Anadolu birliğini sağlamaya çalışan Osmanlı Beyliğinde de Bursa ve civarında özellikle Orhan Bey’le birlikte ilme, ulemâya, medreseye önem veren bir anlayış yeniden hayat bulmuştu. Özellikle Fatih Sultan Mehmed Han’ın İstanbul’u fethetmesinden sonra inşa edilerek eğitim, öğretime açılan ‘Sahn-ı Seman’ medreseleri çağın önünde bilgi üretim merkezlerine dönüşmüştür. 

Vakfiyesinde belirtildiği üzere bu medreselerde dinî ilimlerin yanında pozitif ilimlerle felsefe okutulmuş, sıbyan mekteplerinde ders verecek olan müderrislere bazı kıstaslar getirilmiş, derslerde yetersiz görülenlere görev verilmemiştir.

1500’lerin başlarında Şeyhülislam İbn-i Kemal’in hocası, aynı zamanda Bursa ve Fatih medreselerinde müderrislik yapmış olan Molla Lütfi Efendi, ‘dinin vicdanî yönlerine daha çok önem vermesinden’ dolayı dinsizlikle itham edilmiş; sonraki asırlarda fecî sorunların çıkmasına sebep olacak Hatipzâde  İbrahim Efendi adındaki müderrisin verdiği bir fetva sonucu canına kıyılmıştır. 

Kanunî Sultan Süleyman’ın yaptırdığı medreselerde eğitim bir disiplin içinde yürütülmüş; kurallar önceden konulmuş; okutulacak dersler, müderrislerin atamaları, terfileri belli bir program içerisinde yürütülmüştür. Bu yıllarda medreselerde beşerî ilimlerin yanı sıra, tıp dahil pozitif ilimlerin birçoğunun eğitimi devam etmiştir.
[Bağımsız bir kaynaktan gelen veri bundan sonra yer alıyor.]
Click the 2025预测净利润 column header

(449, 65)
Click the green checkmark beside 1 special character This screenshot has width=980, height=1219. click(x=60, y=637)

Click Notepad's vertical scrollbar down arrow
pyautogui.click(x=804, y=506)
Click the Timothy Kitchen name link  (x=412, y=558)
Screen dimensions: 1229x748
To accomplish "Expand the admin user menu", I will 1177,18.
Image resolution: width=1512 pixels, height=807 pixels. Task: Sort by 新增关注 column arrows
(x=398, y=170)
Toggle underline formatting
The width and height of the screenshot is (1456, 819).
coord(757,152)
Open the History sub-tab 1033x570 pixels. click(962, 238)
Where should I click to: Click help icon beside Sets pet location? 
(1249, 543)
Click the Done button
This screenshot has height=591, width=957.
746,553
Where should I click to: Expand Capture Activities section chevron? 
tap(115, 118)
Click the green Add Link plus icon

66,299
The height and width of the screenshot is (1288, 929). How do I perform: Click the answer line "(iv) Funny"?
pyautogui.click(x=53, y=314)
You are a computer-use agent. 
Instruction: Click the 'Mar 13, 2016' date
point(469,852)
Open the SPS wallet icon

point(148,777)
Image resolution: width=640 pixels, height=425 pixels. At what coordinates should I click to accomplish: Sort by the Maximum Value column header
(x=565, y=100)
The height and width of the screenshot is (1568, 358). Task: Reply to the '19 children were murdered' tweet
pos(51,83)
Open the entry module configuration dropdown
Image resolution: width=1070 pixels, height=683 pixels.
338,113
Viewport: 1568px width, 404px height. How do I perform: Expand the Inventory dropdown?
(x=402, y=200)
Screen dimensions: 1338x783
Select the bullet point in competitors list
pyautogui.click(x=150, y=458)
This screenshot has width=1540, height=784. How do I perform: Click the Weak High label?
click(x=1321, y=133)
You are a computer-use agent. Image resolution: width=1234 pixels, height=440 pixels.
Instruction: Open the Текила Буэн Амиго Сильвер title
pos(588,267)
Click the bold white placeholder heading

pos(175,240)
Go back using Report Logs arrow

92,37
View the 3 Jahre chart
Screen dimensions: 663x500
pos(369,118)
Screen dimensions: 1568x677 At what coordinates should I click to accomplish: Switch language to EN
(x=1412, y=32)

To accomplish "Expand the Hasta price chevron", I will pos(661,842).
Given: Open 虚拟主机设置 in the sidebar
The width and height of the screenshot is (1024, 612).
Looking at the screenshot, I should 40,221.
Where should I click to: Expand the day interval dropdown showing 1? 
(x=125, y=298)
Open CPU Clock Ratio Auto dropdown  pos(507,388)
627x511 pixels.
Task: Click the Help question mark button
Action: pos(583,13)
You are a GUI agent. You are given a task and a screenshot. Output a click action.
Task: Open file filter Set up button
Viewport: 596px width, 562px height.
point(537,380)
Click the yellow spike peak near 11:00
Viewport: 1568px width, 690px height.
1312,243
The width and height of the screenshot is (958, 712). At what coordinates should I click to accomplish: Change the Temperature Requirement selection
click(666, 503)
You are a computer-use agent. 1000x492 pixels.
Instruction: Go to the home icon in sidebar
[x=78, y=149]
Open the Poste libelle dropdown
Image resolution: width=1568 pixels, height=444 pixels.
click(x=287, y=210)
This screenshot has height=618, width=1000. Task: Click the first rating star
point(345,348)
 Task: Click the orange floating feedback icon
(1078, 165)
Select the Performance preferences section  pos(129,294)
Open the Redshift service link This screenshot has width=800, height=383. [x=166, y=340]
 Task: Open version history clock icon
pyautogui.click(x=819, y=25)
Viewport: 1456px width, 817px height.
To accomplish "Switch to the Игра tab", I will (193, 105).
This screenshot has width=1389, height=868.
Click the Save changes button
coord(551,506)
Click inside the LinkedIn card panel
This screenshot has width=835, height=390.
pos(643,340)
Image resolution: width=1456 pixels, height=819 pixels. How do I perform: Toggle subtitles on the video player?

Lâkin 1550’lerden sonra medreselere müderris atanmasında usûlsüzlükler başlamış; torpil, rüşvet, adam kayırma gibi ilme zarar verecek şeyler baş göstermiştir.

 Yine bu sıralarda vuku bulan ve olumsuz bir değişime sebep olacak bir durum da Mısır’dan gelen Eş’ari ekolünün temsilcisi olan müderrislerin  ‘Maturidî’ geleneğinin yerine ‘Eş’arî’ geleneğini öne çıkarmaya başlamış olmalarıdır. Bunun neticesinde medreseler durağanlığa girmiş, skolastik anlayış hakim olmuştur.

1590’lara doğru baş gösteren, ilimlerin durmasına sebep olan Kadızâdelilerle Sivasîzâdeler arasındaki tartışmalar ne yazık ki gelişmelerin önünü tıkamıştır. Medrese ve tekke mensupları arasındaki ayrışma neticesinde huzursuzluk su yüzüne çıkmış, birbirlerini tekfir etmeye kadar uzamış, işlerine gelmeyeni zındıklıkla suçlayarak idamlarına sebep olacak kadar ileri gitmişlerdir. Bunlar eğitimdeki problemlerin dehşet verici boyutlara ulaştığını göstermektedir.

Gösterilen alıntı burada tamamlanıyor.